Recently I looked at the Electron library and after that I started to look what are the ways to write an application on it using react. From that list I settled on electron-forge. How to put typescript into your project is described on electron-forge (as long as there is a list of links, no problem, everything goes transparently and clearly, right?) I had a problem — reference paths in tsconfig were not winding up. That’s how it was solved.

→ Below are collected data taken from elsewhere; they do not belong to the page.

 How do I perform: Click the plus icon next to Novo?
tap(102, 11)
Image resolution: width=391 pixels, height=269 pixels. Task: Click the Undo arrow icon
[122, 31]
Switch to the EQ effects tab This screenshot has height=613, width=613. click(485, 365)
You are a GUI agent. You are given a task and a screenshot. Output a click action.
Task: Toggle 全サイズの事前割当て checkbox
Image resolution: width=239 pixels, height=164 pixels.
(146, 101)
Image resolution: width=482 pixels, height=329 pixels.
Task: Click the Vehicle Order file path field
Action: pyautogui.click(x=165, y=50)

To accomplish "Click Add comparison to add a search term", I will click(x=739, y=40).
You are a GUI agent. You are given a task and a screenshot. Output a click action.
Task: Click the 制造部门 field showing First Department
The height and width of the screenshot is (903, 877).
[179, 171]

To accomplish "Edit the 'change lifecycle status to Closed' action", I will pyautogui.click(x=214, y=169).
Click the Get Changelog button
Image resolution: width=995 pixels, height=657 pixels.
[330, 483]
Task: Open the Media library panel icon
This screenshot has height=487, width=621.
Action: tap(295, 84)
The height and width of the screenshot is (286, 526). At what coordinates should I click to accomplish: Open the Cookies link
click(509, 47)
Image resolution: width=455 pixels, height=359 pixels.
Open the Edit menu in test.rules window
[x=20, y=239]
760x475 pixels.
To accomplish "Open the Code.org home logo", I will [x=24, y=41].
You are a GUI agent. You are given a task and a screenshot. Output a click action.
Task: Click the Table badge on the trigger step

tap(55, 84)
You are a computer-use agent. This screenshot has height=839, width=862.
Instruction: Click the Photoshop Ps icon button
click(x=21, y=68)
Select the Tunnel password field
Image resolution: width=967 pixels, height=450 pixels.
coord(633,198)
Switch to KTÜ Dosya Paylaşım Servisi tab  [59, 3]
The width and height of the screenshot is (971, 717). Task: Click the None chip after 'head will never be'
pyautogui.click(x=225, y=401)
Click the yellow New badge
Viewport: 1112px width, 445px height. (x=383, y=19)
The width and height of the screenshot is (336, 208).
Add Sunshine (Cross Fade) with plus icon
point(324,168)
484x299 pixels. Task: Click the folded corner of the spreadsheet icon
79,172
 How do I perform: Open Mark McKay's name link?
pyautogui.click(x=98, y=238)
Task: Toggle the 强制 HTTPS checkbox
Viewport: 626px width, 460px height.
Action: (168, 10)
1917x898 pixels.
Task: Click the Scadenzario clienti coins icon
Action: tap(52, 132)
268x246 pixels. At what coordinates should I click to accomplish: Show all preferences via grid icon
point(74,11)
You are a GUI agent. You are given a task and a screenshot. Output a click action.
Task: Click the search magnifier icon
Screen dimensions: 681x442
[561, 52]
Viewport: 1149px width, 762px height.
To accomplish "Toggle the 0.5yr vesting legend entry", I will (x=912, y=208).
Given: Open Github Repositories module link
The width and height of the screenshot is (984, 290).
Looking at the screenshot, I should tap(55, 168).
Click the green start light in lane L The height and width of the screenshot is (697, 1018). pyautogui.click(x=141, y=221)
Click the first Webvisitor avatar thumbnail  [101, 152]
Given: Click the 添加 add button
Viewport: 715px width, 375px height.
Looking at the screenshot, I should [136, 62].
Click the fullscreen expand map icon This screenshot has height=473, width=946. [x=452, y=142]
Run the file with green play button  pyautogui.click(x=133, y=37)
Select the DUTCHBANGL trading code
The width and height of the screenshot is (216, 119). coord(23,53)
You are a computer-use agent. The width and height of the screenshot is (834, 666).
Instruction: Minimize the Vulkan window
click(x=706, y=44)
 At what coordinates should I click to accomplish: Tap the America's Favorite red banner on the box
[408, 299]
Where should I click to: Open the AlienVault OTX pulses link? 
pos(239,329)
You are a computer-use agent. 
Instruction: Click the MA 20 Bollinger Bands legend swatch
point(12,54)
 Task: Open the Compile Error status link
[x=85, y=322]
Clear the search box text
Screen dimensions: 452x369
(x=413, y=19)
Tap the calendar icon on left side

I have the following directory structure:
The client directory contains scripts related to the react-application: components, router, etc. And I would like to import components not like this: import Logo from '.../.../components/Logo'
but more beautiful: import Logo from '@clients/components/Logo'
.
The first step is to configure tsconfig:
"baseUrl": "./",
"paths": {
"@/*": [
"src/*"
],
"@client/*": [
"src/client/*"
]
},
This is followed by a second step: configure webpack to make it understand these paths too. This is done in two files:
webpack.main.config.js
const path = require('path');
function srcPaths(src) {
return path.join(__dirname, src);
}
module.exports = {
/**
* This is the main entry point for your application, it's the first file
* that runs in the main process.
*/
entry: './src/index.ts',
// Put your normal webpack config below here
module: {
rules: require('./webpack.rules'),
},
resolve: {
alias: {
'@': srcPaths('src'),
'@client': srcPaths('src/client'),
},
extensions: ['.js', '.ts', '.jsx', '.tsx', '.css', '.json'],
},
};
webpack.renderer.config.js
You need to add the exact same setting:
resolve: {
alias: {
'@': srcPaths('src'),
'@client': srcPaths('src/client'),
},
extensions: ['.js', '.ts', '.jsx', '.tsx', '.css'],
},
Well, that’s it: the goal is achieved, the shortened path names work as I’d like them to.
I’m glad if anybody could use this note.